投稿者: discover_300 投稿日時: 2008/02/13 22:40 投稿番号: [6588 / 63339]
http://www.ava-net.net/world-news/81.html
動物実験への法的挑戦
ネイチャー・ニューロ・サイエンス
(神経科学)6月号、論説より翻訳
AVA-net News No.81 (2000.7-8)
訳:宮路

  アメリカなどの国では、動物の権利運動はもっと、いままでの概念を根本から覆すようなアプローチが取られているが、長期的な戦略はどこの国でも同じで、政治における改革事項に動物の権利運動を盛り込むための一番有望な手段として、法改正のキャンペーンが活発化している。

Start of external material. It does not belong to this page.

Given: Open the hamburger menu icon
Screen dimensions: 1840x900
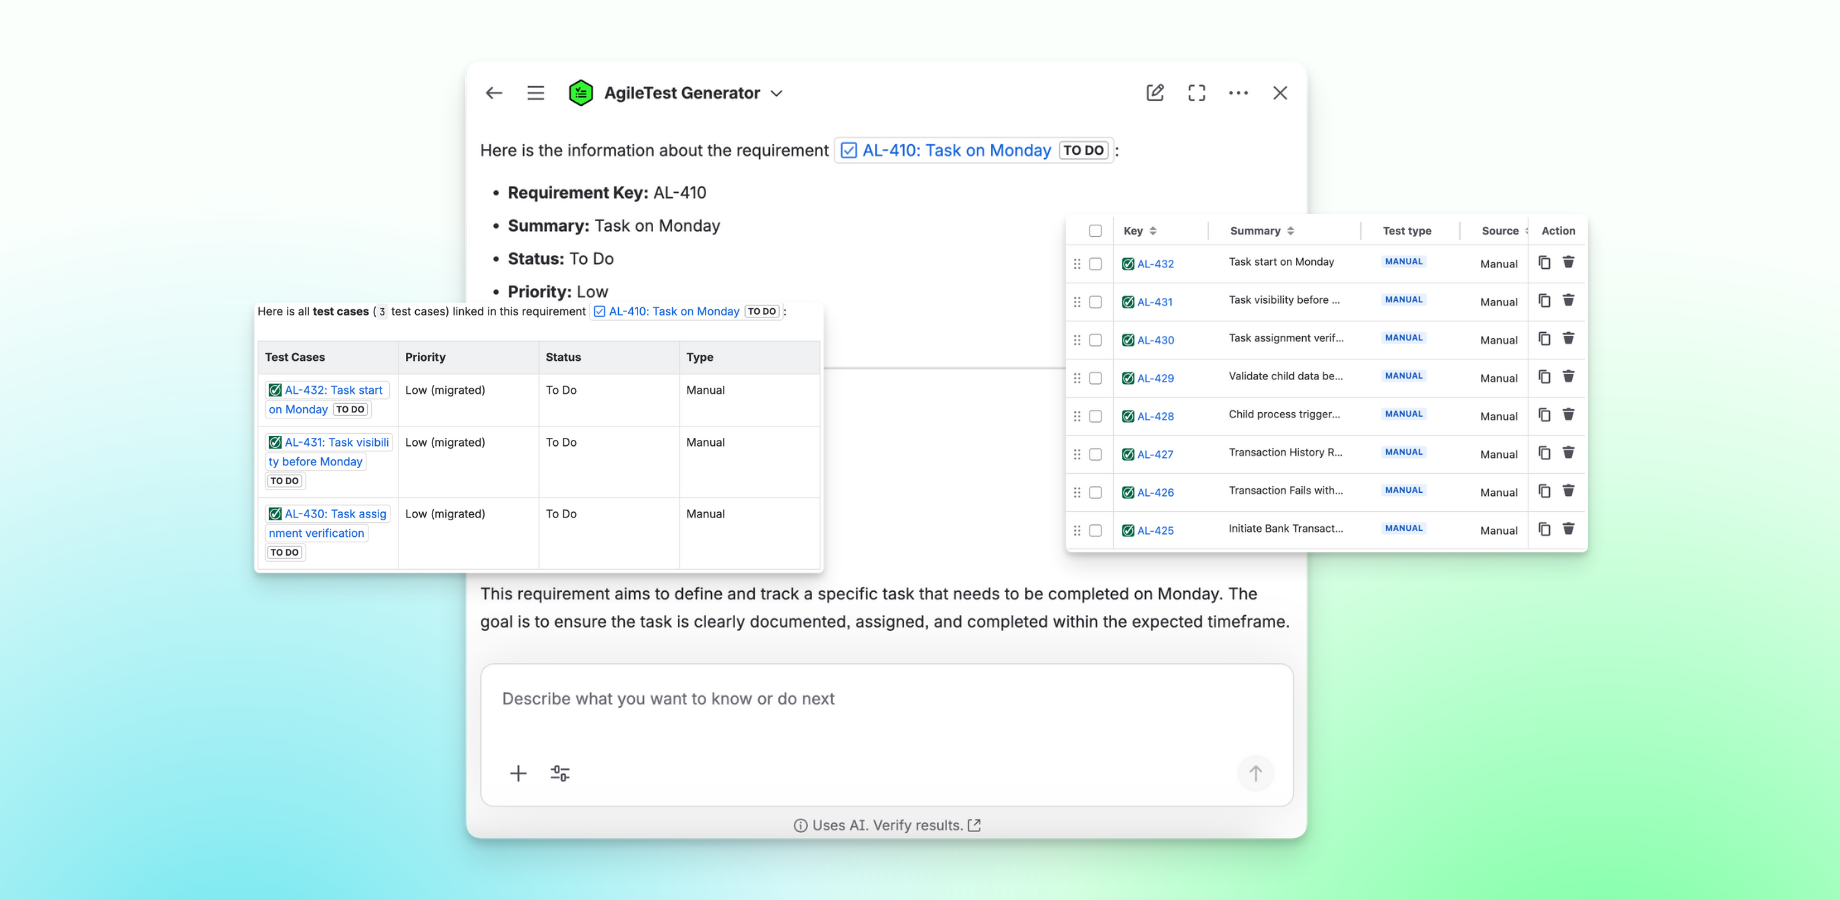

  既存の虐待防止法の枠内で動物が得ることのできる保護に対し、動物の「権利」とは具体的に何を意味するのか。

  スティーヴン・ワイズというアメリカの弁護士が最近、出版した「Rattling the Cage」(ケージを揺さぶる)という本の中でこれを明確に記述している。この本はジェ−ン・グドール博士が序文を書き、彼女をして動物版「マグナ・カルタ」であると言わしめている。生物医学研究者はこの本に注目すべきだろう。というのも、そう遠くない将来起こりそうな法廷での生物医学研究に対する法的挑戦に挑むことになれば、この本に書かれている論点に反駁する必要があるからだ。

  ワイズによれば、法的には現在「物」として扱われている動物のあるもの、特に大型類人猿は、「人」として認められるべきだという。類人猿の中には手話で会話できるものがいるということを認めるかどうかはさて置き、彼らの認識能力がある種の人間(乳幼児、重度の知的障害者)のものより勝っているのは明らかだ。であるから、誘拐され、売られ、監禁され、実験されることのないよう、人間と同様の保護を受ける権利があるというのだ。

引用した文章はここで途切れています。